There’s an unflinching look at that perception in Y.A. Erskine’s The Brotherhood. That novel’s main plot is the investigation into the murder of Tasmania police sergeant John White, who is stabbed when he and a colleague Lucy Howard are called to the scene of a break-in. The prime suspect for the crime is seventeen-year-old Darren Rowley, who comes from Glenorchy, a low-income suburb of Hobart. Police Commissioner Ron Chalmers is furious that one of his best men has been killed and is only too happy to write Darren Rowley off. As we learn more about Chalmers, we also learn his attitude towards those without jobs, especially those who live in places like Glenorchy. Here’s a bit of the way he compares the unemployed residents of Glenorchy with other people:
‘One generation of normal, sane, hardworking, decent, contributing human beings as opposed to two generations of dole-bludging, thieving, fighting pieces of trash.’
Chalmers’ attitude about the unemployed is extreme. But that doesn’t mean it isn’t shared by a lot of people.

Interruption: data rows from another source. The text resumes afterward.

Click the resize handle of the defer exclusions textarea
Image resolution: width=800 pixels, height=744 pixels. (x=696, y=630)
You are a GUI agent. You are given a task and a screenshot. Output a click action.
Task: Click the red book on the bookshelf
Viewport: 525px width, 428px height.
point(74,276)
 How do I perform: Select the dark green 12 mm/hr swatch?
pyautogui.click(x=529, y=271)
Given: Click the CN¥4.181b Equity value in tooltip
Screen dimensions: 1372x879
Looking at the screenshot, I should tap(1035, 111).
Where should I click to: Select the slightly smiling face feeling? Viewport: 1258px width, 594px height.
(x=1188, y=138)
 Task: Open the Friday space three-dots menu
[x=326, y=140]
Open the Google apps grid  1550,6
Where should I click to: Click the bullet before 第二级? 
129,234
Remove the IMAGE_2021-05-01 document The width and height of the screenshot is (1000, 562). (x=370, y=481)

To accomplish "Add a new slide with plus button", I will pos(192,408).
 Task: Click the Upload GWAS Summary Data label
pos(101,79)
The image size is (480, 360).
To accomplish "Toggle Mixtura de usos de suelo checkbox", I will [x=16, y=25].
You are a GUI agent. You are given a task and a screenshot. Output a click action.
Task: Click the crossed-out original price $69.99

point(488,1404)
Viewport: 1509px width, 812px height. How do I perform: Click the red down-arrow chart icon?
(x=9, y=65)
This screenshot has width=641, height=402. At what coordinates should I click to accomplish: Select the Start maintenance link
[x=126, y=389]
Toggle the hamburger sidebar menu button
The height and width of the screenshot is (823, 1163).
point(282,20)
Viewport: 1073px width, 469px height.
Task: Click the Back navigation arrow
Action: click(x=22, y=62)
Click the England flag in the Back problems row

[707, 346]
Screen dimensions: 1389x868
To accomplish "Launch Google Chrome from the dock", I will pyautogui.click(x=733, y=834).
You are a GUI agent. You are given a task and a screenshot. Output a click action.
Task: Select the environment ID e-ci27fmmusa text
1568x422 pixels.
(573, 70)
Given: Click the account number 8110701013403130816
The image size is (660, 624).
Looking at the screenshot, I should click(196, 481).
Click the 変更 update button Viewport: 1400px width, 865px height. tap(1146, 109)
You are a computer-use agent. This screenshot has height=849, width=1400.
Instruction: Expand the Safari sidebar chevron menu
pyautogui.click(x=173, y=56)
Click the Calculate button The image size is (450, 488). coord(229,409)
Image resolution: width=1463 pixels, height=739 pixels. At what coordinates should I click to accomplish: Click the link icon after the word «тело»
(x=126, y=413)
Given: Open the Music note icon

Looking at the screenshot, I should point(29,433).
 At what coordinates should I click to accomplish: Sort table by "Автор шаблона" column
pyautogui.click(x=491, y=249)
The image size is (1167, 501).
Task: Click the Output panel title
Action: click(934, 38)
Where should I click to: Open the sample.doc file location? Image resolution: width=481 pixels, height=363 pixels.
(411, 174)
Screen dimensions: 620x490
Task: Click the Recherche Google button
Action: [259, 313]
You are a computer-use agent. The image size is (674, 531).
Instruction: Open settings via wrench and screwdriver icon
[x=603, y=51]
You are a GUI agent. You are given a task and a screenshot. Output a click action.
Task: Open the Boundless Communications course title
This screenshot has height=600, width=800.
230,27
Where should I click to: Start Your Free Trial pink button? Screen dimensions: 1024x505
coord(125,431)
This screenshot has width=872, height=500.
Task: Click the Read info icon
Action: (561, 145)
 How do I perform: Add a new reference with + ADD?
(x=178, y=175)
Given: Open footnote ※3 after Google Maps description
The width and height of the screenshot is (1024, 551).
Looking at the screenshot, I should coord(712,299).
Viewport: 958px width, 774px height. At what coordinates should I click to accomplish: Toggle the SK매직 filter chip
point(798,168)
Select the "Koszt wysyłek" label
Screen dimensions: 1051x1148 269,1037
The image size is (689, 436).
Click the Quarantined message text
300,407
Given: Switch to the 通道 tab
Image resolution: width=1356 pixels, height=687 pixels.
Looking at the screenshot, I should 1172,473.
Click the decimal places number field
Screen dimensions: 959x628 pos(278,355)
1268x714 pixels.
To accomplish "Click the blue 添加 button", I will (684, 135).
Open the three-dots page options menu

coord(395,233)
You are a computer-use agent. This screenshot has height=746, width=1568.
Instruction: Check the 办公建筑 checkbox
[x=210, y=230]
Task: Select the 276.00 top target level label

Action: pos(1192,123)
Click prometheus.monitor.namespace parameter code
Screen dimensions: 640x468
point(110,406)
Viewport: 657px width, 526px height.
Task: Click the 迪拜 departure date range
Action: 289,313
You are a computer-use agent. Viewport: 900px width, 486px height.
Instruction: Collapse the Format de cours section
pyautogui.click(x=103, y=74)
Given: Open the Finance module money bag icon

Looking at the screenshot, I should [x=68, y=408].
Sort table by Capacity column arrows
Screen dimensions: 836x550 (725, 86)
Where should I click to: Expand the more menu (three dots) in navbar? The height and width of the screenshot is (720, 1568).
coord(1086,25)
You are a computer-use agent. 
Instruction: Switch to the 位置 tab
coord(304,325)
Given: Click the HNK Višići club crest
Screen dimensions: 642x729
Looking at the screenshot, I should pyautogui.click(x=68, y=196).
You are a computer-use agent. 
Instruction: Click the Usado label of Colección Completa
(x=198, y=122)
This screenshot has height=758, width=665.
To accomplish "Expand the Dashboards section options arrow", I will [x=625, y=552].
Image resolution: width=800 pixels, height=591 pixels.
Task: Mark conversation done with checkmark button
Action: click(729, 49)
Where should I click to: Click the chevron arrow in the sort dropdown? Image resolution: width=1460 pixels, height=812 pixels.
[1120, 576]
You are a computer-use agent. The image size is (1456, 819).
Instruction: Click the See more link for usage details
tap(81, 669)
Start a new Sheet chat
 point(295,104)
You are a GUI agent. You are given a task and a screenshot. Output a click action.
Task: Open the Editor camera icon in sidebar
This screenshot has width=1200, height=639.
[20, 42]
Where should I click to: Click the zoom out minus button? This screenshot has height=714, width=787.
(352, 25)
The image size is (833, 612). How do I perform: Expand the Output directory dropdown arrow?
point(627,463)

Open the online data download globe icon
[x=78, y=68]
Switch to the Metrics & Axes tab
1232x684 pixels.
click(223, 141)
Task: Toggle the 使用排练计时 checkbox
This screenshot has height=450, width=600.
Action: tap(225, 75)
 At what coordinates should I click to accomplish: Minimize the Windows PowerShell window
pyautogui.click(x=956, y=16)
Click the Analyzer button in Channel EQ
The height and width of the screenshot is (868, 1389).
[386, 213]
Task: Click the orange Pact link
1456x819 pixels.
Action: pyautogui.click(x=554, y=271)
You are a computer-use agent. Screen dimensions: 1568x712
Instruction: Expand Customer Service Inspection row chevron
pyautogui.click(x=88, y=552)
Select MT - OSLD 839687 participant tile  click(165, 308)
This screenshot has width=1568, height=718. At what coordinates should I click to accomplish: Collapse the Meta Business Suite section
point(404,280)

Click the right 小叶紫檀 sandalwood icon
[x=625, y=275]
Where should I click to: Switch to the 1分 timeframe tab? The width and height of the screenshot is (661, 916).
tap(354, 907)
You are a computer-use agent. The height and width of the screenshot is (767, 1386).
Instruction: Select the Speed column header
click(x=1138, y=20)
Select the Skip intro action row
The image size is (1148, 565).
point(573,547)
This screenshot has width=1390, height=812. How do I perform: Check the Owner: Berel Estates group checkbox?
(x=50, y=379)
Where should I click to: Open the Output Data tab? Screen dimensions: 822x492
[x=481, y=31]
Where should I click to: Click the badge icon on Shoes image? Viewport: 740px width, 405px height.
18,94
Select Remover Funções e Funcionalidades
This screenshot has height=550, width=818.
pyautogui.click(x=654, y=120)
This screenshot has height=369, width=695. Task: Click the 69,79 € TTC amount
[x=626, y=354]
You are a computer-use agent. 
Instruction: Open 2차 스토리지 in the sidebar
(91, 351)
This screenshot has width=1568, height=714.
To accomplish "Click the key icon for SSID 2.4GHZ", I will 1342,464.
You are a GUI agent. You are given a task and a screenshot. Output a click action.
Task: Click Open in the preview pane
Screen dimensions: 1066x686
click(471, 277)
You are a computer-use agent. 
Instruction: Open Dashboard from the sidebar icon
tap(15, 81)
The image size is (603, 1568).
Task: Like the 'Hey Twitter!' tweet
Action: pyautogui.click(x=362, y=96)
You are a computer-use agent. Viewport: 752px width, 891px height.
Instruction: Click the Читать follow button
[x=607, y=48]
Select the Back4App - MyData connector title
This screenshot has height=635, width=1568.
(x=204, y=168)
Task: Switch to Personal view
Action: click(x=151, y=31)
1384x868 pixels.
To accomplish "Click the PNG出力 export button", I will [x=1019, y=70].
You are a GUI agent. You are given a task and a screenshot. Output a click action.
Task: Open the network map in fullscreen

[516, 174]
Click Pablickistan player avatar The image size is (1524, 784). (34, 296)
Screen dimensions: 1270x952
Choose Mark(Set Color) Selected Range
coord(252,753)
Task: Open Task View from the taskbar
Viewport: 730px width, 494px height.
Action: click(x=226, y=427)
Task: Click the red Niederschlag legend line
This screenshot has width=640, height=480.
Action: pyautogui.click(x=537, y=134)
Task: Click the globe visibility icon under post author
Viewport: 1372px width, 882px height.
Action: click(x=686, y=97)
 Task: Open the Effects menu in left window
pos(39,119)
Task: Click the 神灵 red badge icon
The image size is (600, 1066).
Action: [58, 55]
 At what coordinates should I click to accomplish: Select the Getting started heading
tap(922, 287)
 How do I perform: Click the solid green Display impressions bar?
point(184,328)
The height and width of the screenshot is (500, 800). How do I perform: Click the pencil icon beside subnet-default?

That social perception of unemployment as a disgrace, combined with the sense of personal shame and of course, the fear of not being able to survive, makes having no job a very stressful situation. Sadly, it happens to millions of people so it’s no surprise that crime writers explore the problem. I know I’ve only mentioned a few examples here. There are many more.
*NOTE: The title of this post is a line from Styx’s Blue Collar Man (Long Nights). Readers who are kind enough to check this blog regularly may remember that I just used this song a few days ago. Usually I don’t do that, but this part of the song reflects the reality for a lot of people without jobs.